**HOW TO COMPLETE THIS TASK**
In the entries that follow, how many lines hold the string "pyautogui"? Give only that number.

GIVEN INFORMATION below:

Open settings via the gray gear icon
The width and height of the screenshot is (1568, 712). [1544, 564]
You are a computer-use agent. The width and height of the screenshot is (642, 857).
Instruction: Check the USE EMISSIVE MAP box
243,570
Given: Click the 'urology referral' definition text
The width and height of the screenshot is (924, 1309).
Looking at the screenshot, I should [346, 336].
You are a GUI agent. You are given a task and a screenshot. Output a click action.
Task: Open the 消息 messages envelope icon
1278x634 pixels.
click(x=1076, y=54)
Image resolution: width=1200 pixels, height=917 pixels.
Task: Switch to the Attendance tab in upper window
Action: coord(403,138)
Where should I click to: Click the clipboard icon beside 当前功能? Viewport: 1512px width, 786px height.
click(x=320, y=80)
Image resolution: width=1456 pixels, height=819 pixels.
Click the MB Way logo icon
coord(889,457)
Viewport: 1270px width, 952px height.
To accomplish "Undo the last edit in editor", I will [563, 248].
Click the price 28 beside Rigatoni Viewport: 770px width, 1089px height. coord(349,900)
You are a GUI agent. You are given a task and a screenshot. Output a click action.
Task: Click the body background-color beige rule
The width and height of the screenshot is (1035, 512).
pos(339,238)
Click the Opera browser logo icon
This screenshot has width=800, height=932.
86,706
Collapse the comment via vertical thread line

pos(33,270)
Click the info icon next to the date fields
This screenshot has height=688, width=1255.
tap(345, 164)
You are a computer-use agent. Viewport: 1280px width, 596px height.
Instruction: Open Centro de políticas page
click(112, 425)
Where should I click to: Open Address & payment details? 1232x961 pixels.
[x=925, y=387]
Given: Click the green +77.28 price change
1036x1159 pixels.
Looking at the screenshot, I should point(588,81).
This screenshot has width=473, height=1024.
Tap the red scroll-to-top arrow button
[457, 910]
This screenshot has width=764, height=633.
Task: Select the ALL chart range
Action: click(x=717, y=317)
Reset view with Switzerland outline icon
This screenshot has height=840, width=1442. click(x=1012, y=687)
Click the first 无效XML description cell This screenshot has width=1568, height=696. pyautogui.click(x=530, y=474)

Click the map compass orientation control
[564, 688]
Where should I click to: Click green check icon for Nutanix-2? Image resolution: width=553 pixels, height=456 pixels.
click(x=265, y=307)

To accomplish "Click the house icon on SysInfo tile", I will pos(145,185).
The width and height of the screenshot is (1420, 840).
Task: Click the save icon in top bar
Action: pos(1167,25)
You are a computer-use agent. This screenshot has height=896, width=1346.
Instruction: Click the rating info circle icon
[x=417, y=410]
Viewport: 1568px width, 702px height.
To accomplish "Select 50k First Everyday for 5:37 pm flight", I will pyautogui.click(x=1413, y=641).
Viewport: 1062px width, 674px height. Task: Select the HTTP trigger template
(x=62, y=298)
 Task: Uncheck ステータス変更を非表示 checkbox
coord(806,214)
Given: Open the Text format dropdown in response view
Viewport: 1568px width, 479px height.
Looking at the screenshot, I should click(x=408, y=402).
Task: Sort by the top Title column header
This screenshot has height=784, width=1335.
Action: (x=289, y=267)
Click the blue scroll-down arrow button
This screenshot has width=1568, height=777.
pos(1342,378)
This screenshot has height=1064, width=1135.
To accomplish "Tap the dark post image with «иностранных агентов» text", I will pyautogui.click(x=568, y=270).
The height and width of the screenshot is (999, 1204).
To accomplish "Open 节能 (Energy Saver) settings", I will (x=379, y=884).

End of GIVEN INFORMATION.

**WORKED SOLUTION**
3